▸ **What to work on**: Quote exactly, and only, the lines of the material below from the line with "This screenshot has width=724, height=1568." through the line with "Given: Clear the network log in DevTools".
■ ■ ■
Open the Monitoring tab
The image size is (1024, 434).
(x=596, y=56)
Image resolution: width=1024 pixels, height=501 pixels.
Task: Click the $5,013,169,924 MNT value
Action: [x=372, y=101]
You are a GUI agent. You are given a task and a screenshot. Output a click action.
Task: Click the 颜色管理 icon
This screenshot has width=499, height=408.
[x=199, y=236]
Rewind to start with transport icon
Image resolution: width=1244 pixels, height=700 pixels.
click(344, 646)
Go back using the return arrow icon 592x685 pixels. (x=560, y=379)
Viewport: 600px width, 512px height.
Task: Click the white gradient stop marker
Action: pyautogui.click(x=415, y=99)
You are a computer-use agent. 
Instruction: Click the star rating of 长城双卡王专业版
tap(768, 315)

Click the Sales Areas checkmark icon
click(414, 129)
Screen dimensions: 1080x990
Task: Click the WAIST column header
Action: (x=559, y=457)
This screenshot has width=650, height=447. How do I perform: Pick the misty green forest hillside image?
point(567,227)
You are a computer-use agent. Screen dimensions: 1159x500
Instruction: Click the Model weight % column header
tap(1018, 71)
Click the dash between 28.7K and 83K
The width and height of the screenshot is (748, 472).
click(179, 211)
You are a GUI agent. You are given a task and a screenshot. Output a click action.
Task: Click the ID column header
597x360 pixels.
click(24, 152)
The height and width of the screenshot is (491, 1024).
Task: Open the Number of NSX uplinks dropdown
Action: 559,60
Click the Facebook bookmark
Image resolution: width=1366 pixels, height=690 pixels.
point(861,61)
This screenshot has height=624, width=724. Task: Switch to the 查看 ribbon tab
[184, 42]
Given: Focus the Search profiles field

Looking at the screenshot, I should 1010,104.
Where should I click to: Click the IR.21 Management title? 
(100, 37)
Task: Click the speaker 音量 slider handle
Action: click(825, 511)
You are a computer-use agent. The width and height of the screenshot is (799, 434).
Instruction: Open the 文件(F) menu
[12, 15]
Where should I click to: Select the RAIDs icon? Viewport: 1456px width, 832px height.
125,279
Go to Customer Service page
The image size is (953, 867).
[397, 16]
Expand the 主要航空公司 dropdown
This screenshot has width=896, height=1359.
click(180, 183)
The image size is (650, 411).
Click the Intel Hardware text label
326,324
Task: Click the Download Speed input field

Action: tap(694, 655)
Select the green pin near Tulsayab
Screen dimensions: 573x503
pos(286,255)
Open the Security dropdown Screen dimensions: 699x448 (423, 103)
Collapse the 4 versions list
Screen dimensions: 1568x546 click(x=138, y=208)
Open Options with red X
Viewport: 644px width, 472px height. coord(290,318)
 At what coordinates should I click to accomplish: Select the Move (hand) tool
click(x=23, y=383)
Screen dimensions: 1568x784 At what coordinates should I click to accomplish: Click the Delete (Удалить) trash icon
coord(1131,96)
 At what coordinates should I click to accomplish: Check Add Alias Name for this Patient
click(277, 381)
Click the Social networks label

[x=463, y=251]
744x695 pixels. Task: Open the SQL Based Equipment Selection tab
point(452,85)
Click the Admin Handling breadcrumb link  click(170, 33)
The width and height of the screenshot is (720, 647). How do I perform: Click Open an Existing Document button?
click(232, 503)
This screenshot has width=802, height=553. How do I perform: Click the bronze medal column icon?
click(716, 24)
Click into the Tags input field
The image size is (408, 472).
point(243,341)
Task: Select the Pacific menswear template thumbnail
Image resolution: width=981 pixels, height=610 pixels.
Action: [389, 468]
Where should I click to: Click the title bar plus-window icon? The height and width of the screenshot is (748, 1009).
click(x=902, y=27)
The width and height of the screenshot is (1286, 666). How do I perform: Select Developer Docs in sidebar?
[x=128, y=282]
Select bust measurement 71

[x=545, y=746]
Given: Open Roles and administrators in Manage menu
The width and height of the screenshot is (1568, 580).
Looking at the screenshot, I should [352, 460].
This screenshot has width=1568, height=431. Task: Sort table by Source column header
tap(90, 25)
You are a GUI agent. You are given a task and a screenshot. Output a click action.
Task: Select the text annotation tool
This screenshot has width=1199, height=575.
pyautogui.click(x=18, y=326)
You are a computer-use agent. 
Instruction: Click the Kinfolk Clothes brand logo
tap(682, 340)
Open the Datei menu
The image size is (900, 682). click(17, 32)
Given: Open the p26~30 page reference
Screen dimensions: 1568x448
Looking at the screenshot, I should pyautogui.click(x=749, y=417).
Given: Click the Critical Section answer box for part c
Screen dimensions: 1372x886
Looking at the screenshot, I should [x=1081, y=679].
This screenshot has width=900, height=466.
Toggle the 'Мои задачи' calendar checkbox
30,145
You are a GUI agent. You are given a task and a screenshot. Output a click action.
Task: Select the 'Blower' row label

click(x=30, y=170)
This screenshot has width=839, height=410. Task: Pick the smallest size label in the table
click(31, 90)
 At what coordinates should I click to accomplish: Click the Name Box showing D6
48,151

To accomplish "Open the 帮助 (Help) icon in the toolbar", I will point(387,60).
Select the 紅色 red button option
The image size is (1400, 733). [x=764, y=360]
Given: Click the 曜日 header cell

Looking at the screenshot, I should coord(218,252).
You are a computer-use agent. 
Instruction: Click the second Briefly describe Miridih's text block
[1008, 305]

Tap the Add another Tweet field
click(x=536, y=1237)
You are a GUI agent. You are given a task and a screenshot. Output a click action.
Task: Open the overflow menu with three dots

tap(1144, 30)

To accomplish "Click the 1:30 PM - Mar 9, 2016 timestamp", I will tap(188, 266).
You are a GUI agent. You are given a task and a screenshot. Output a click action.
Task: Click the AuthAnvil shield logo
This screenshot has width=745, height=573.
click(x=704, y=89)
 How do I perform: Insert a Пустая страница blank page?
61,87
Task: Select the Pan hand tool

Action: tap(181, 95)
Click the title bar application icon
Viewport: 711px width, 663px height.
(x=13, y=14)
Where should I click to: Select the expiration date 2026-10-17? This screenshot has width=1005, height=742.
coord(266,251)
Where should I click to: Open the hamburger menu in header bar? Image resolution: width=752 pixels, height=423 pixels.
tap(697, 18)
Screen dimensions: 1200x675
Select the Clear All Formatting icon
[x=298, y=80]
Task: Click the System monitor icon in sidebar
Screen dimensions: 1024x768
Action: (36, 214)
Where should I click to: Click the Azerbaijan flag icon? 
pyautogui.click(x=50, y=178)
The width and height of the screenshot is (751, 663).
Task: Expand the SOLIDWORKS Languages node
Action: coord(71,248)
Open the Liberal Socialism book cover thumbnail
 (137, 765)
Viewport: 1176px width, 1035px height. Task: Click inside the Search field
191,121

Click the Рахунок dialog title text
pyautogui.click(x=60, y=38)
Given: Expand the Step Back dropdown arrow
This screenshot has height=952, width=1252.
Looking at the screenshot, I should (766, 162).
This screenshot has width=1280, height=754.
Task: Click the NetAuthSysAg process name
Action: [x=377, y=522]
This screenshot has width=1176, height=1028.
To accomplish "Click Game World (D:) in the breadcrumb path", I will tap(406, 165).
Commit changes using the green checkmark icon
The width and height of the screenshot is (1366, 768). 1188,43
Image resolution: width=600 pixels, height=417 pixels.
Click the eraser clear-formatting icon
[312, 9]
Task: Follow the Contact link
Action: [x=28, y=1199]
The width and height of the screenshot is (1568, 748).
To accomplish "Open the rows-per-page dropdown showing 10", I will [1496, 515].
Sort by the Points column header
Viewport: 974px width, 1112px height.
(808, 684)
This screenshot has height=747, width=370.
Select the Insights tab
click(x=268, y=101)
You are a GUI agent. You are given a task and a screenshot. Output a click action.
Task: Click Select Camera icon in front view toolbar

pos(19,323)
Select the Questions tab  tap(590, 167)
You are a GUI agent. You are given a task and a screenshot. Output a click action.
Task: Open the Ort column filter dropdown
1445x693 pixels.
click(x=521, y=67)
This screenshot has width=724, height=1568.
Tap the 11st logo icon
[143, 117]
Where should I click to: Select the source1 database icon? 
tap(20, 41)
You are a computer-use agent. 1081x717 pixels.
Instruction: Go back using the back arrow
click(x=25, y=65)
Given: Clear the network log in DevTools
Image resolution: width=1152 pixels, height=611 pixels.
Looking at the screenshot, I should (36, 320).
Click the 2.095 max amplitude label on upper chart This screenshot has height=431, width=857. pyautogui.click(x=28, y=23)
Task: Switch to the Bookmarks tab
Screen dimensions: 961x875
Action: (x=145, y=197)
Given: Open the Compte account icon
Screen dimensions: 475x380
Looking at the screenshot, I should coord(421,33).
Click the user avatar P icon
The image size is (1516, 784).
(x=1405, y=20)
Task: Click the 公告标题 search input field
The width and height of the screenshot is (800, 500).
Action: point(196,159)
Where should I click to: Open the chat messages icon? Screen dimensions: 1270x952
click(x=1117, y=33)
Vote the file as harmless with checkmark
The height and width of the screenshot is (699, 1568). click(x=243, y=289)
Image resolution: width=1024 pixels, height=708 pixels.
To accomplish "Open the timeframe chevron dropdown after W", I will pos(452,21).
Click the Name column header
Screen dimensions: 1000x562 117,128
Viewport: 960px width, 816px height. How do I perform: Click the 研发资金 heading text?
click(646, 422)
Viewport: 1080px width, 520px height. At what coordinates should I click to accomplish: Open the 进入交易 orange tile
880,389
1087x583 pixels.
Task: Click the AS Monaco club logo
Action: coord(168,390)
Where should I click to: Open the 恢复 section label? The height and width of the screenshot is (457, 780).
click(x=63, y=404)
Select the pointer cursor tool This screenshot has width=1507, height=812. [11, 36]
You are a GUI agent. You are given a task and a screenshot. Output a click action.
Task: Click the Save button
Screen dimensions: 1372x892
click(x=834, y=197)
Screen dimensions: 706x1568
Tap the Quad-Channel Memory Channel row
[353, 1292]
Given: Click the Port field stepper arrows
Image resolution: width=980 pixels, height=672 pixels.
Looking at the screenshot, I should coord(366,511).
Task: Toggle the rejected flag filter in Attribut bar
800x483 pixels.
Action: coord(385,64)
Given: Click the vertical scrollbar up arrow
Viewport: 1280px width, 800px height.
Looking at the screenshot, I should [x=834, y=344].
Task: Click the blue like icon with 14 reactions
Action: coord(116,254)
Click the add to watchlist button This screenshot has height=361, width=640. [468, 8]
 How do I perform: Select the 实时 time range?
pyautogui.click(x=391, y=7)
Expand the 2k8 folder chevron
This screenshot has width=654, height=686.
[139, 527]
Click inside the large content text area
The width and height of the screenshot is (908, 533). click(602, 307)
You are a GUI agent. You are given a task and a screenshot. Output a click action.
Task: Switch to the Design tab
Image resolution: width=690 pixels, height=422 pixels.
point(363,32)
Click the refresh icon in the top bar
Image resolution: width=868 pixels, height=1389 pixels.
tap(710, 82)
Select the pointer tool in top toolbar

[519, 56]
■ ■ ■
▸ **Output of the exercise**:
This screenshot has width=724, height=1568.
Tap the 11st logo icon
[143, 117]
Where should I click to: Select the source1 database icon? 
tap(20, 41)
You are a computer-use agent. 1081x717 pixels.
Instruction: Go back using the back arrow
click(x=25, y=65)
Given: Clear the network log in DevTools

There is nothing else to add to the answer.